The dye retention efficacy of the final fabric was also measured using the established methods of the Color Measurement Committee and showed acceptable results for quality products. Fourier transform infrared spectroscopy is another method that can show the abundance of chemical bonds in the molecular level, and the results from our analyses is proof of the fact that the relative abundance of bond associated with pectic substances is much lower in the treated samples.

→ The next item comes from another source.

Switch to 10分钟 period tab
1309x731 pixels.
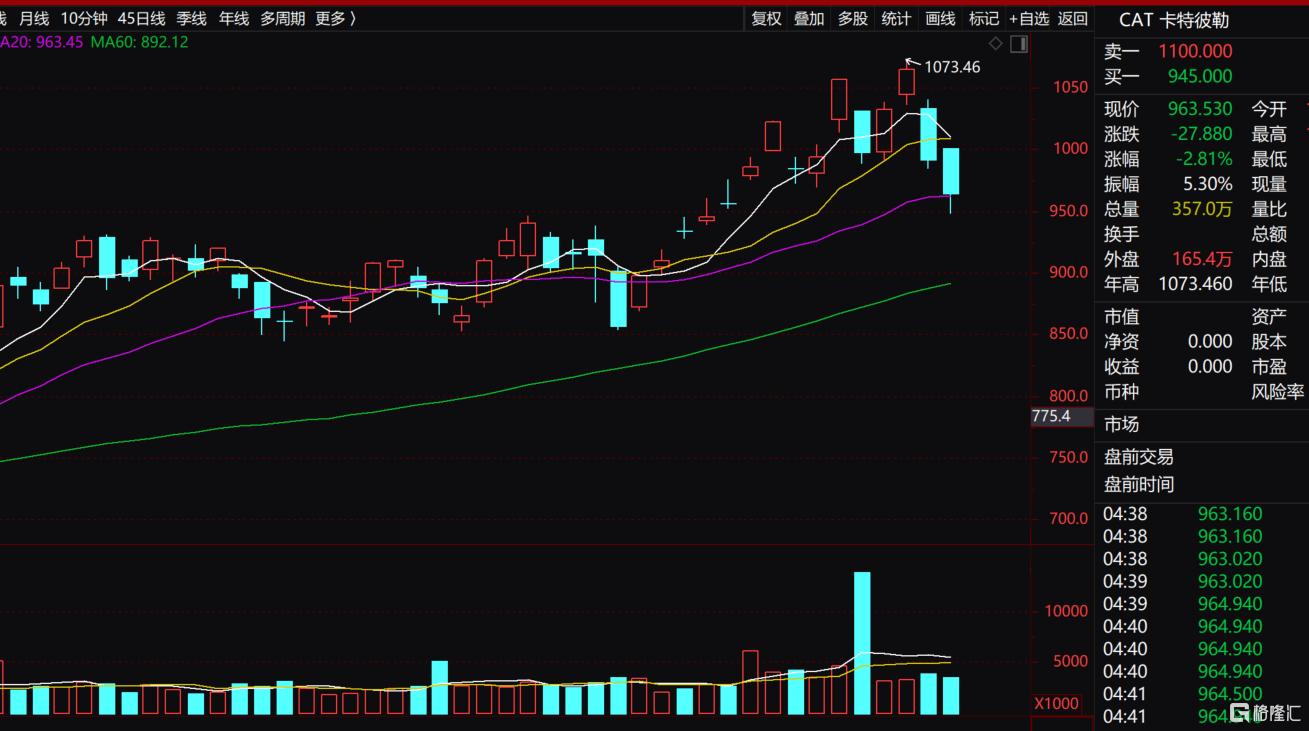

The discovery of the pectinolytic ability in this bacterial species can indeed lead to a better textile processing method, requiring less temperature for bioscouring of the raw cotton and producing better quality fabrics with dye retainability. Further research is needed to know the activity of the enzyme in alkaline condition that occurs during cotton processing. Long-term research methodologies can include fabric strength measurements and long-time wear-and-tear studies.

Conclusion

Bacteria are the major source of alkaline pectinases, which are used in textile processing and bio-scouring of cotton fibers, degumming and retting of fiber crops, pretreatment of pectic wastewaters from fruit juice industries, coffee and tea fermentations, paper making, and enzyme based oil extraction. Most of the fungal pectinases are acidic and unsuitable for use in industrial processes requiring neutral to alkaline pH conditions. Additionally, bacterial strains are preferred over fungal strains for industrially relevant enzyme production because of the ease of the scale-up process, strain improvement, and application of other modern approaches to increase production yield. In this study, we have identified a previously unreported bacterial species capable of producing pectin-degrading enzymes. Quantitative evaluation of enzyme activity indicated the potential of the strain to be used for an industry-level production of pectinase enzyme. Additionally, the application of the enzyme on raw cotton indicated that this new enzyme shows comparable activity to commercially available ones, but requires less temperature for activity.